### Task requirements:
Your answer should be a single number: the count of lines in the material below that hold "agent".

### Given entries:
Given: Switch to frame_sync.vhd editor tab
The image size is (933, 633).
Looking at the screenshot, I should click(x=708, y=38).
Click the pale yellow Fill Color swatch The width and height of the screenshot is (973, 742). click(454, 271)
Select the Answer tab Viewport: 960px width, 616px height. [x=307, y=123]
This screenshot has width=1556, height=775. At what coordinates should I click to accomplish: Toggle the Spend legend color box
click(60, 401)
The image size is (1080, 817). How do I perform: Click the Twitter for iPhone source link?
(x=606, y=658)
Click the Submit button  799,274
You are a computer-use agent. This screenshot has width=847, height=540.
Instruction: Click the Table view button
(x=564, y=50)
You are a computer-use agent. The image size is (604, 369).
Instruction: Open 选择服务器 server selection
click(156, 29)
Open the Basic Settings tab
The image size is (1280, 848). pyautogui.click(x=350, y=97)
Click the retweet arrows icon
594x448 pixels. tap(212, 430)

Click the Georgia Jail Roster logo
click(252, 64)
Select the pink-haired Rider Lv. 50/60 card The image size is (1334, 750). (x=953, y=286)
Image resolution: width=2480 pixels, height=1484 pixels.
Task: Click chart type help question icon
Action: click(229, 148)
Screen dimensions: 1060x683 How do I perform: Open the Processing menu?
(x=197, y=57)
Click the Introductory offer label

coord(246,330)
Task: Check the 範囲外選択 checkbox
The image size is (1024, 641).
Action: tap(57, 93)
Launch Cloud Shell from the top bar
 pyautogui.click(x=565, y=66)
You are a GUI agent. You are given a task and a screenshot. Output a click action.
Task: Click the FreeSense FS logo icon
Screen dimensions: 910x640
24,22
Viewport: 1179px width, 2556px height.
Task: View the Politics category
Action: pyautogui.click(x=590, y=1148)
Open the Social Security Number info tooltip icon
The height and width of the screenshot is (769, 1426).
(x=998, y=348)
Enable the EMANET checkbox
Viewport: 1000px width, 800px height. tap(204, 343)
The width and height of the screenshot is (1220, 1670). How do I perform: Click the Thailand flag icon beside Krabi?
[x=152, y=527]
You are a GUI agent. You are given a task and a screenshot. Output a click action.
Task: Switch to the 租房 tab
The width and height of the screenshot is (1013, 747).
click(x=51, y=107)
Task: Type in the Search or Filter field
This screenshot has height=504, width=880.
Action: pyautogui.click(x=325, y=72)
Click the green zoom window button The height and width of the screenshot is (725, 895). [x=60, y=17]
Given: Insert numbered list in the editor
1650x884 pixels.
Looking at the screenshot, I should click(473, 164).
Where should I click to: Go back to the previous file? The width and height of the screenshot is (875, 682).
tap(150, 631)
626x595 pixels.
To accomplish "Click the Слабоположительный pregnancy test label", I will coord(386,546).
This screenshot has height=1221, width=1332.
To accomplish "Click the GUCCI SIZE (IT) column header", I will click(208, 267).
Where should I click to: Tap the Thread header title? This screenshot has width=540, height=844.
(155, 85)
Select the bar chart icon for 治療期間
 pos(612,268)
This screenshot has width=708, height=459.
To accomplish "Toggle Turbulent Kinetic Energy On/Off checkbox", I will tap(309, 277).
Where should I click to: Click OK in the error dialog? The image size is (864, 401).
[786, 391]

### Result of this exercise:
4